PÁGINA -
Em continuidade, tomam-se as ideias elaboradas em Fato e Fábula (1999), de Lourival Holanda. Não é a intenção dissecar todo o texto no qual se vê o senso aguçado para a crítica que expressa seu autor. Trata-se na verdade de selecionar alguns pontos postulados e que se fizeram importantes para que fique melhor delineado o debate sobre a reescritura como ressignificação, além de promover a formação que aqui se desenha da concepção do gênero da obra euclidiana.

Pode-se dizer que o eixo da crítica elaborada por Lourival Holanda sustenta a ideia de que antes como palavras destinadas a meras anotações para um diário de guerra, o desejo da escrita, conjugado ao distanciamento dos fatos históricos, transfigura o real para o domínio da fabulação. Existiu o fato no registro de testemunho, mas é pelo movimento de criação literária, trabalho incessante com a linguagem, que o que se passou diante dos olhos do jornalista assumirá diverso significado: a reviravolta que o narrador constrói, depois de ver fracassadas as esperanças do novo governo, só encontra espaço para sua inscrição nas páginas do livro porque agora é concebida pela via fabulística. O autor postula que a fábula permite a ficção do fato, e este foi o meio possível para arrefecer a complexidade do real. O que são considerados como fantástico, imaginoso, fantasmal, sobrenatural a partir da totalidade discursiva de Os sertões entram em cena para dar conta de acontecimentos diante dos quais a linguagem objetiva e realista se mostrou insuficiente para fazêl-lo Aliada a tudo isso está a combinação de formas históricas, psíquicas e literárias, “variante da poética della maraviglia, de rasgo tão tipicamente barroco” (1999, p. 15).

LISTAGEM DE DADOS -
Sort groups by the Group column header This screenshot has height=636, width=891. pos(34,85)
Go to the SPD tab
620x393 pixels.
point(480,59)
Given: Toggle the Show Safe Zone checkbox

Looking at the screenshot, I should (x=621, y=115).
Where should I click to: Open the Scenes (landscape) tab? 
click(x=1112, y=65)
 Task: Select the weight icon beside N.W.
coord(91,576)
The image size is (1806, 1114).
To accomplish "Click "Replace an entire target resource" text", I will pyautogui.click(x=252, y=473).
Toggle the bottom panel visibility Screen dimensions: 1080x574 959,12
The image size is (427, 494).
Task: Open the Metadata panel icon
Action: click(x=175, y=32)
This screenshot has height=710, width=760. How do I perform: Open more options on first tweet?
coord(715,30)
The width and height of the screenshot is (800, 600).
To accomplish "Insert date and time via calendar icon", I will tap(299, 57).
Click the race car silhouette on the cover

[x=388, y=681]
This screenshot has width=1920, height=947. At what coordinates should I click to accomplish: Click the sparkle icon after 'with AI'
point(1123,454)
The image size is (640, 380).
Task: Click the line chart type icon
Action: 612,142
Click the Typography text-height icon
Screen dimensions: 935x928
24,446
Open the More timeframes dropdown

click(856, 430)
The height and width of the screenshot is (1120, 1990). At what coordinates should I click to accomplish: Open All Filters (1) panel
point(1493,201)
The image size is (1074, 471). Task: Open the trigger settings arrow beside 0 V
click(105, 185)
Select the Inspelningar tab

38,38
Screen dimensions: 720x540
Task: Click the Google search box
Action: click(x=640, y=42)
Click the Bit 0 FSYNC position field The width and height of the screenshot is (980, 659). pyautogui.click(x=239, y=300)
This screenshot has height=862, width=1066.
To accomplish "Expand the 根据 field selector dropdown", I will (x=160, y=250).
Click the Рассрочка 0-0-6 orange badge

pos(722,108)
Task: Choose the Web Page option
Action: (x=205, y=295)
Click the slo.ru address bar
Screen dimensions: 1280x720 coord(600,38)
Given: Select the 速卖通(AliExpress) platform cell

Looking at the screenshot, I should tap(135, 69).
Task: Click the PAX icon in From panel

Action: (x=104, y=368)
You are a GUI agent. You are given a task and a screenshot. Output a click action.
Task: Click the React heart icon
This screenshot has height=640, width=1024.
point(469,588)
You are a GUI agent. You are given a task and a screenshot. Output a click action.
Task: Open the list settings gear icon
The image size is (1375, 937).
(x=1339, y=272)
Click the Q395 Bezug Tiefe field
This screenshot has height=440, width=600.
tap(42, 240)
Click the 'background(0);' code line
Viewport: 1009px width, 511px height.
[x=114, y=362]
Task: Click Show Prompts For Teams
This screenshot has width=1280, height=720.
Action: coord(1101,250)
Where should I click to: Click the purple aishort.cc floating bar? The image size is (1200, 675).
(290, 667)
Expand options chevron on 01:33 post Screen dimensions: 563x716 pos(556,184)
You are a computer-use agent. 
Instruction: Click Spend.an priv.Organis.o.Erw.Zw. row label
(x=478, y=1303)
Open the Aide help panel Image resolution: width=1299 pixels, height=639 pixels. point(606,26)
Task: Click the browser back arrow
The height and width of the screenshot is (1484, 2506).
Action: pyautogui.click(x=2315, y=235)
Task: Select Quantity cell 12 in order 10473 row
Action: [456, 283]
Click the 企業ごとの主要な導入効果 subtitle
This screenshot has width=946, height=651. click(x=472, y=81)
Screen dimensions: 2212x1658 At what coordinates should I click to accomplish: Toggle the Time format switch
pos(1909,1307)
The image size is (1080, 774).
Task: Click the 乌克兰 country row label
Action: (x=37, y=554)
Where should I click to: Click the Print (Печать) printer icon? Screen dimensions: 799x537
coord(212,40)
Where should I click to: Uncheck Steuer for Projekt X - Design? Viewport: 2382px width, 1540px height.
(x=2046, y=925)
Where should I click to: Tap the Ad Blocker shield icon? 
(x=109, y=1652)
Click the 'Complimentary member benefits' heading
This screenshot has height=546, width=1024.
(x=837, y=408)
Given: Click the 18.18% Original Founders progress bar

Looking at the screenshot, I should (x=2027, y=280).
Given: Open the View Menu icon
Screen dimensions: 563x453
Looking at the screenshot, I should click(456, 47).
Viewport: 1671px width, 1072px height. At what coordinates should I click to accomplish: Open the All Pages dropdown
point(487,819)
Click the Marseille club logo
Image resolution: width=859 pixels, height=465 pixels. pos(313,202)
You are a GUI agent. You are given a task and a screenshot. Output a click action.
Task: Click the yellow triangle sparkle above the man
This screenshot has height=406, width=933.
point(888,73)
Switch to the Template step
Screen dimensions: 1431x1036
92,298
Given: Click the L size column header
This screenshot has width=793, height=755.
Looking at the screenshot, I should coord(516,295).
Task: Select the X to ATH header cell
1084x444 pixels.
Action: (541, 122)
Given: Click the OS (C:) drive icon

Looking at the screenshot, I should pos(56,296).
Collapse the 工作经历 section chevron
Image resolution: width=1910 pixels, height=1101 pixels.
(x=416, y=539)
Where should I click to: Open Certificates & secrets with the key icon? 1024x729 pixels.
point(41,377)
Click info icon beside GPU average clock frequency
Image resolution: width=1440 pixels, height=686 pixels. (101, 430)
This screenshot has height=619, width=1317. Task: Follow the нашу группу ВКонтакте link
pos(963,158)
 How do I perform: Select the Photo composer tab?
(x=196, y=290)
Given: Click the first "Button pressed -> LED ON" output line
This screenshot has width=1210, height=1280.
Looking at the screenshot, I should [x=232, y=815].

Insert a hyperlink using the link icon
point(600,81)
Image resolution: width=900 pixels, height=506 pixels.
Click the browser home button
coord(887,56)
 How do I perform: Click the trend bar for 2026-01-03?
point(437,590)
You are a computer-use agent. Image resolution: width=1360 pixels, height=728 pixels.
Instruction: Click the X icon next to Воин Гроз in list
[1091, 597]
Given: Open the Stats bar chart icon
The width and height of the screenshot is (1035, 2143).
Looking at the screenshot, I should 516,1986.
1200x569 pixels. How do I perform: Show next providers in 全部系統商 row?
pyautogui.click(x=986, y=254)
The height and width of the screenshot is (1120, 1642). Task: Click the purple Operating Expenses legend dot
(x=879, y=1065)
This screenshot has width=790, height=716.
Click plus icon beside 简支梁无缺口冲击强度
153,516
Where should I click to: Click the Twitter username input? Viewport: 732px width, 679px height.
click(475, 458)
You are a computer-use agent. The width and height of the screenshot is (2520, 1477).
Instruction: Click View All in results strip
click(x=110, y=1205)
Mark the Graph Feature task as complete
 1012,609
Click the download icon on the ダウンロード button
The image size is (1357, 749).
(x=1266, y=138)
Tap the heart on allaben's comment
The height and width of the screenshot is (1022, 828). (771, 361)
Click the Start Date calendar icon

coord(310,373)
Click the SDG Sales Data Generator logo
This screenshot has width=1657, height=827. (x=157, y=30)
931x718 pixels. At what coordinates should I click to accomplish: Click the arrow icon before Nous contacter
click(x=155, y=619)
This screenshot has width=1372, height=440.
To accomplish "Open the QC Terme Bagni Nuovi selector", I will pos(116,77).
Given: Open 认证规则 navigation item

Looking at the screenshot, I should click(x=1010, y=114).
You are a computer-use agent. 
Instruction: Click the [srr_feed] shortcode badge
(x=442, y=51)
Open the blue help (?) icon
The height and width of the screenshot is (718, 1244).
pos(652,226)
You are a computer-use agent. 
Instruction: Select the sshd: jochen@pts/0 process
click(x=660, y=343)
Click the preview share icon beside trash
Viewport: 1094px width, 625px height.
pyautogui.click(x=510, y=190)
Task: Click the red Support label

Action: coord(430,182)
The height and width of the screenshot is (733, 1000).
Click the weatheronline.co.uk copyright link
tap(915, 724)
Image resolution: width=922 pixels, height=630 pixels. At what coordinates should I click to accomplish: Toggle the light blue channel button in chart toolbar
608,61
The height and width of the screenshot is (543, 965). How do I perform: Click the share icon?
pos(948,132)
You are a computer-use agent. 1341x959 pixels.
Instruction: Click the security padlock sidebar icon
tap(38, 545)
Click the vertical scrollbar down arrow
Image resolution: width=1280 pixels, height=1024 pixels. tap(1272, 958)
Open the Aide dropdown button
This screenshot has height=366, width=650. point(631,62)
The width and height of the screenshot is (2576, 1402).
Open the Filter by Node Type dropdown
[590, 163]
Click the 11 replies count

INSTRUÇÕES -
(1) No texto sobre a crítica de Lourival Holanda, quais adjetivos designam o que entra em cena em Os sertões quando a linguagem objetiva e realista se mostra insuficiente? Liste todos.
(2) Dê prosseguimento ao texto sobre a crítica de Lourival Holanda a partir da última frase apresentada.

RESPOSTAS POR TAREFA -
(1) Os adjetivos são fantástico, imaginoso, fantasmal e sobrenatural.

(2)
É com bastante rigor crítico discutido que o que era antes “inteireza ideológica” Desconstruiu-se com o investimento lingüístico e com arranjo de imagens, caros ao modo literário de se apresentar discursivamente. Todo leitor é capaz de apontar no ato de leitura elementos recorrentes da aliteração, de construções verbais equiparadas a inteiros conceitos ─ como exemplifica o crítico a partir do trecho “a caça caçava o caçador”─, de anamorfose, quando a cena ou o objeto que se coloca à sua frente expõe sua imagem distorcida, tornando-se compreendida apenas se vista de outro ângulo. Aspectos estes capazes de conduzir à constatação de que o texto habita indubitavelmente a dimensão do literário. No entanto, deve-se ater diante da questão da não separação no estudo de Lourival Holanda entre a literatura e a ficção.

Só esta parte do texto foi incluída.